Starting at the line that holds "Instruction: Delete Section", quote every line through the end of the records, both boundary lines included. Omit the pictures.

── Data in this exercise

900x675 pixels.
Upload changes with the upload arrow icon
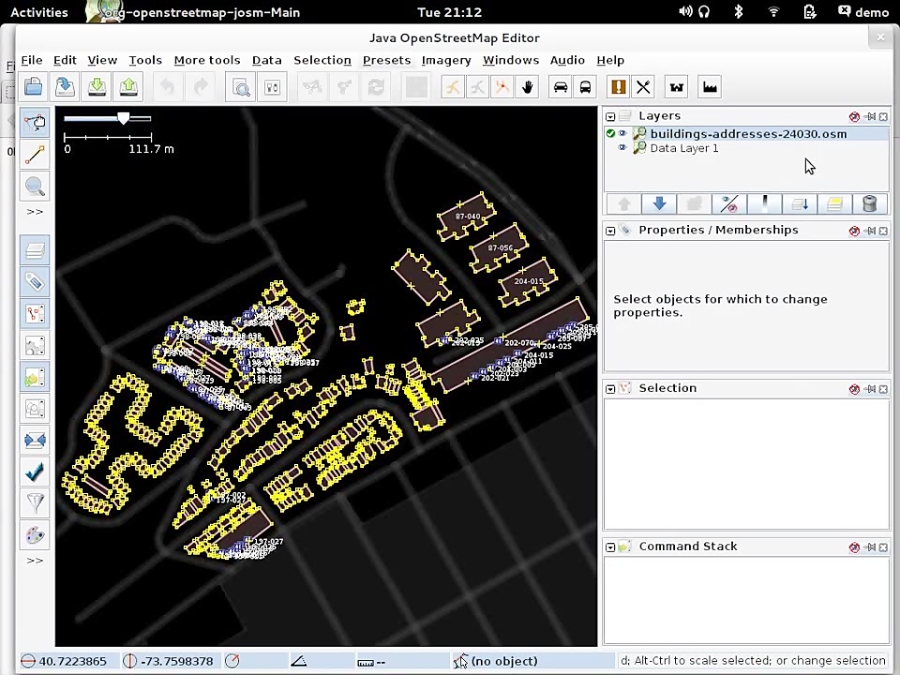pos(129,87)

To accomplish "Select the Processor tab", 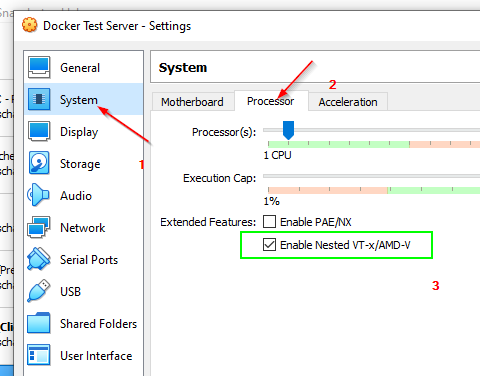I will 271,101.
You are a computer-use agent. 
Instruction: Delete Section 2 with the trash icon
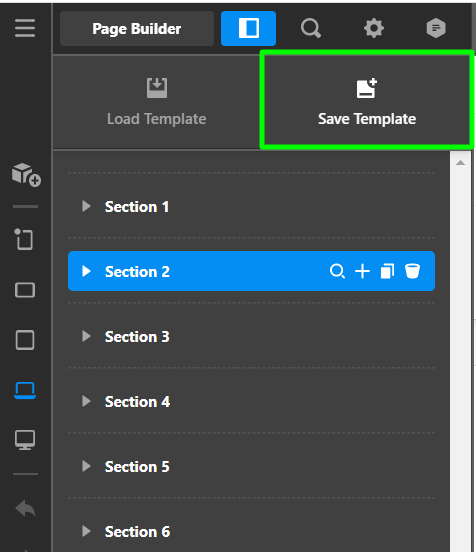[x=412, y=271]
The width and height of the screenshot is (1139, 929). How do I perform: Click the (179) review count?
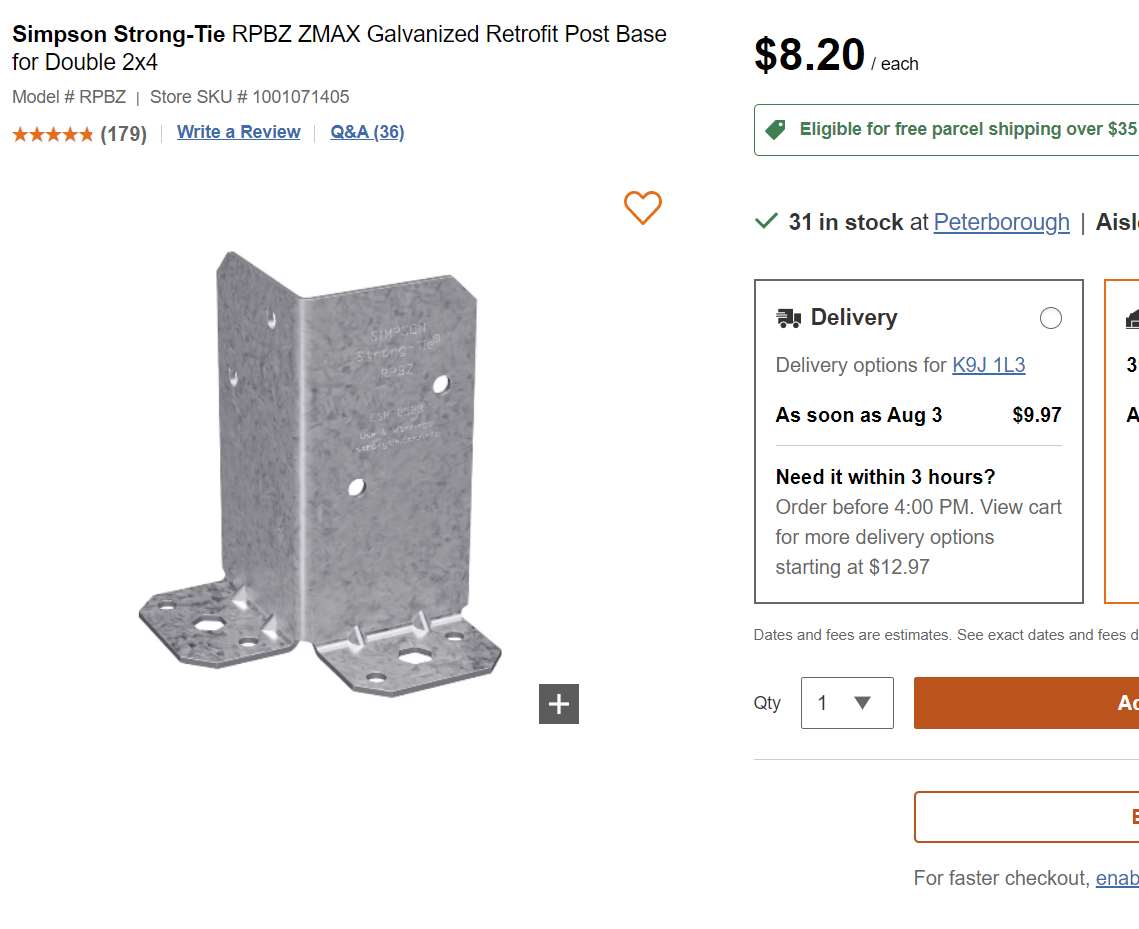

────

Task result ▸
Instruction: Delete Section 2 with the trash icon
[x=412, y=271]
The width and height of the screenshot is (1139, 929). How do I perform: Click the (179) review count?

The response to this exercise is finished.